With content locked in the database, technical changes in the layout and design elements of WordPress are made efficiently and with relative ease.
You could think of a WordPress website as being metaphorically similar to a car chassis, with its drive-train, engine and running gear, onto which you could bolt a different ‘body style’ (exterior) as fashions changed.
Easy for users to add news posts and updates
Because WordPress was originally designed to support the world’s blogging community, updates are made user-friendly. We can configure Wordpress websites for users to update directly or via email or mobile – just like tweeting, so simple.
Busy people can find it challenging to post news updates to their websites, but these updates are needed for social media and search engine optimisation purposes – and so must be done.
To make life easier for plugged-in, news-posting business owners and executives we can help things along. A few notes or points sent to WordPress as a draft can get us started fleshing out the points into a newsworthy article, and dressing it up for interest with appropriate images.
Notes or drafts sent to WordPress by email or mobile create drafts that we access through the back-end of WordPress. Drafts can be enhanced by us into articles for approval, and the originating author can preview them as they will appear before giving approval – and all this can happen in the back-end of WordPress, without the hassle and risk of passing different versions back and forth by email.
Mind-blowing pace of WordPress-related development
It used to be easy to pick a WordPress-based website because they looked like a blog (even when they were pretending to be something other than a blog).
But as the WordPress user-community grew from millions to gazillions, this momentum created one of the world’s largest and most prolific open-source development communities around WordPress. The technology available to designers and developers working in Wordpress started galloping ahead.

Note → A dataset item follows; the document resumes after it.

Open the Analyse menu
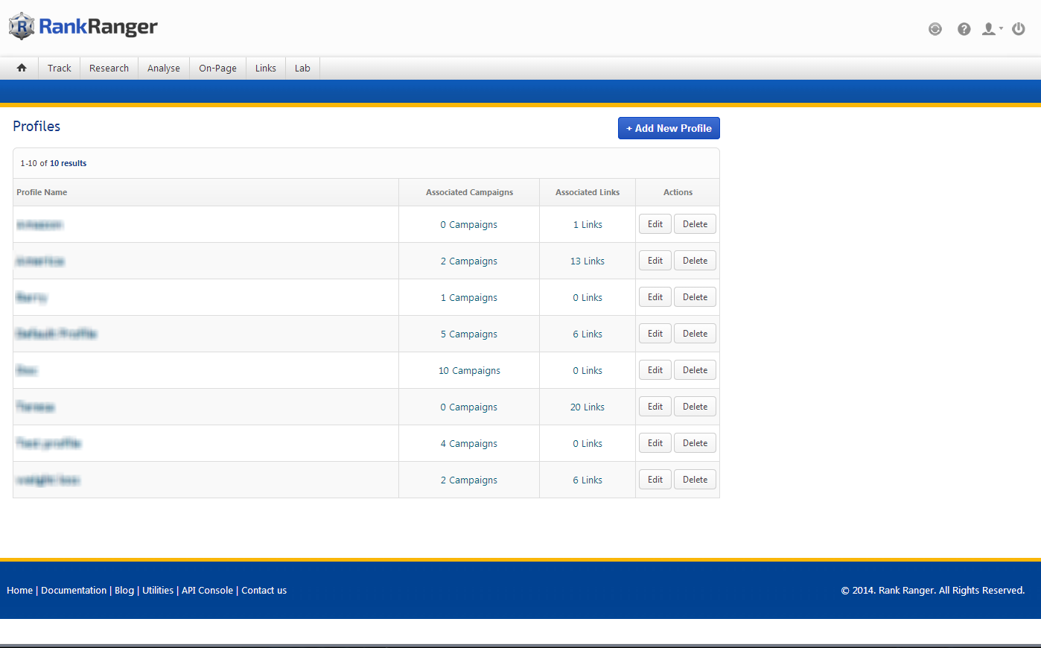pyautogui.click(x=164, y=68)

Today, what we can do with WordPress is almost limitless. This is a WordPress website. It sings with powerful messages conveyed in words and images including animations and video. Our news section is very easy to update. I can post articles from a hotel room in Melbourne, a cafe in Sydney, or from out on the farm, without having to mess around with any code.
We have created many business websites in WordPress, and with more exciting developments happening almost every day in Wordpress technology, we will be creating many more. There is a lot to love about WordPress (just ask any of our WordPress website owners).
Improved security
As one of the world’s most commonly-used and widely-recognised website platforms, WordPress attracts more than its fair share of hacker attacks. There have been times when more than a million WordPress sites across the world have been compromised overnight. Doesn’t that sound scary?
But as hackers grow in number and ever more crafty, so does the honourable technology community’s response to their threat.
We install WordPress plug-ins to block and alert to attack at the frontline, but there are also a number of routine measures we can carry out for the WordPress website owner to minimise, if not totally exclude, the possibility of cyber attack.
It’s important to keep WordPress itself updated with the latest version, and these updates can be released quite frequently, like every few weeks or so. It’s also important to keep all WordPress plug-ins (such as those used for displaying videos and image galleries, and for SEO purposes) up-to-date, as plug-in vulnerabilities can become the keyhole by which hackers try to gain access.
With good barrier protection and continually updated technology, there should be no reason to lose sleep over security with a WordPress site, given that any web-based platform in the world is potentially vulnerable to hacker attack. Our WordPress maintenance program keeps security alerts monitored and platform-related technology updated. This is relatively easy (and therefore cost-effective) for us to do with WordPress, and another reason why we recommend WordPress for business over a custom-coded website.